Il ragazzo alzò le spalle. -È il liceo migliore della contea, si sta bene qui.-
Destiny controllò il codice per aprire l'armadietto. -Ah sì? Beh qui a Malkres ci si vanta di molte cose.-
Alex non poteva essere più d'accordo. -È vero, ma credo che essendo la capitale della contea forse l'assemblea si sente un po' troppo influente.-
Destiny fece un sorriso sghembo. -Mi piace come ragioni, Alex- commentò mentre apriva il suo armadietto. -Credevo che tu fossi più un tipo che segue le regole per essere omaggiato.-
Il ragazzo inarcò un sopracciglio. -E cosa te lo ha fatto pensare?-
Destiny ridacchiò. -Non so, forse quella finta aria da menefreghista e la decina di trofei con il tuo nome esposti vicino all'entrata.-
Alex si rese conto di quanto la sua interlocutrice fosse attenta ad osservare. -Quelli?- fece lui alzando le spalle. -Nulla di che.-
Destiny si morse il labbro inferiore. -Oh, ne sono certa- rispose; il suo tono di voce era lascivo ed Alex non si lasciò sfuggire questo dettaglio. -Un vero leader non si vanta mai dei propri successi.-
-Lascia che siano gli altri a ricordarglielo- concluse lui, appoggiandosi con la schiena alla parete degli armadietti.

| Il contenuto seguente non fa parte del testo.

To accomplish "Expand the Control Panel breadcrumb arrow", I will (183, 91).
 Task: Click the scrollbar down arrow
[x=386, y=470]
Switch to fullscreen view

Destiny lo osservò con sguardo attento, sollevando leggermente il labbro. -E tu, Alexander?- incalzò. Il ragazzo sentì una scossa nel sentirle pronunciare il suo nome completo. -Sei un vero leader o preferisci seguire gli ordini?-
-E di chi dovrei seguire gli ordini?-
Qualcosa scintillò negli occhi smeraldo di Destiny, una luce che Alex era fiero di aver causato. Il ragazzo sentiva i suoi muscoli contrarsi per cercare di avvicinarsi a Destiny, come se non riuscisse a starle più lontano di qualche centimetro. Quella spinta era qualcosa che non aveva mai provato ed era la cosa più eccitante che gli fosse capitata nelle ultime settimane. Il modo in cui quella ragazza lo aveva sfiorato, facendo scivolare via tutto il suo dolore, era impresso nella sua mente ogni secondo che la guardava. Non riusciva ad andarsene, voleva sapere di più... voleva sapere tutto di lei.
Destiny richiuse l'armadietto. -È stato un piacere conoscerti- fece sorridendo. -Ora devo andare in classe.-
-Se ti serve qualcos'altro, chiamami- si congedò Alex, staccando la schiena dalla parete degli armadietti.
La ragazza lo guardò inarcando un sopracciglio. -Ti dovrei semplicemente venire a cercare?-
Lui sorrise. -Ti basta chiedere di Alexander Campbell, tutti qui sanno chi sono.-


-Sono già passate tre ore e non si è ancora fatto vivo.-
Hailey stava cercando il libro di storia nell'armadietto; Kayla era in piedi accanto a lei, cercando di tranquillizzarla come meglio poteva; Elijah non era venuto a scuola né aveva contattato la sua ragazza per informarla di dove fosse finito.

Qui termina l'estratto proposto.